WHAT YOU ARE ASKED TO DO – Restate word for word the lines of the entries below, starting with the line that holds "April 2022 (115, 2354)" and ending with the line that holds "August 2021 (116, 2399)", and no others.

┏━━

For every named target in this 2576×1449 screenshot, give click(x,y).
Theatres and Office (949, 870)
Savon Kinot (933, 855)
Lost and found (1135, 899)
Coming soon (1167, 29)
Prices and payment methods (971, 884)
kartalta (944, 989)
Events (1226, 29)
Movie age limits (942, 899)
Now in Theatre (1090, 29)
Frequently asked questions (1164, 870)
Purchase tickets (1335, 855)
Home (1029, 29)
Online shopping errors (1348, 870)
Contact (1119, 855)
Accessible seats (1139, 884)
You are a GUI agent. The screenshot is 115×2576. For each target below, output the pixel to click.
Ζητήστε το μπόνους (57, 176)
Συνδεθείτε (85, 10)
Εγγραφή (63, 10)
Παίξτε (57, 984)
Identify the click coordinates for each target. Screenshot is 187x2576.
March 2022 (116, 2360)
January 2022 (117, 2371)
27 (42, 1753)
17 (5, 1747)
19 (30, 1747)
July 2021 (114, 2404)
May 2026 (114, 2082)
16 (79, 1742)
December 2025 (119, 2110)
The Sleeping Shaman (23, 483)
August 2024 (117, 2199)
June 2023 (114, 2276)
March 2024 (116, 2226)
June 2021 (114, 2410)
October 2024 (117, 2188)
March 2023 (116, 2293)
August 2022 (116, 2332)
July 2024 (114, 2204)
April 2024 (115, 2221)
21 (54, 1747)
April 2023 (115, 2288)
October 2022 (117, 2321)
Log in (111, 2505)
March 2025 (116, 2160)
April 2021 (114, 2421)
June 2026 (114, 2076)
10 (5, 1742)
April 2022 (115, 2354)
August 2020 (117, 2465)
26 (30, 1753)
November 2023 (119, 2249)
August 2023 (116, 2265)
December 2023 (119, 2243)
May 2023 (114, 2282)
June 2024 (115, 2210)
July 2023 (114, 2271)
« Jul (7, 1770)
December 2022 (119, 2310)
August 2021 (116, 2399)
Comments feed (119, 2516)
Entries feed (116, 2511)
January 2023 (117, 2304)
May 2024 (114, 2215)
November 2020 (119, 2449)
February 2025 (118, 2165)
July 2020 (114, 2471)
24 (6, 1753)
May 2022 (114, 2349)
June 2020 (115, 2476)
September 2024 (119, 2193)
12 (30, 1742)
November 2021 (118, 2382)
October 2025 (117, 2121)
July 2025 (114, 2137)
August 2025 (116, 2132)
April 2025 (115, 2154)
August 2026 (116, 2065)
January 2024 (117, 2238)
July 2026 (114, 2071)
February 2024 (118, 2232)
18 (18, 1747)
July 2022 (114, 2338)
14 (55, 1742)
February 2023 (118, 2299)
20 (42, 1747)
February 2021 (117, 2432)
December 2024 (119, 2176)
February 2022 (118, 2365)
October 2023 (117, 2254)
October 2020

┗━━

OUTPUT BELOW –
April 2022 (115, 2354)
August 2020 (117, 2465)
26 (30, 1753)
November 2023 (119, 2249)
August 2023 (116, 2265)
December 2023 (119, 2243)
May 2023 (114, 2282)
June 2024 (115, 2210)
July 2023 (114, 2271)
« Jul (7, 1770)
December 2022 (119, 2310)
August 2021 (116, 2399)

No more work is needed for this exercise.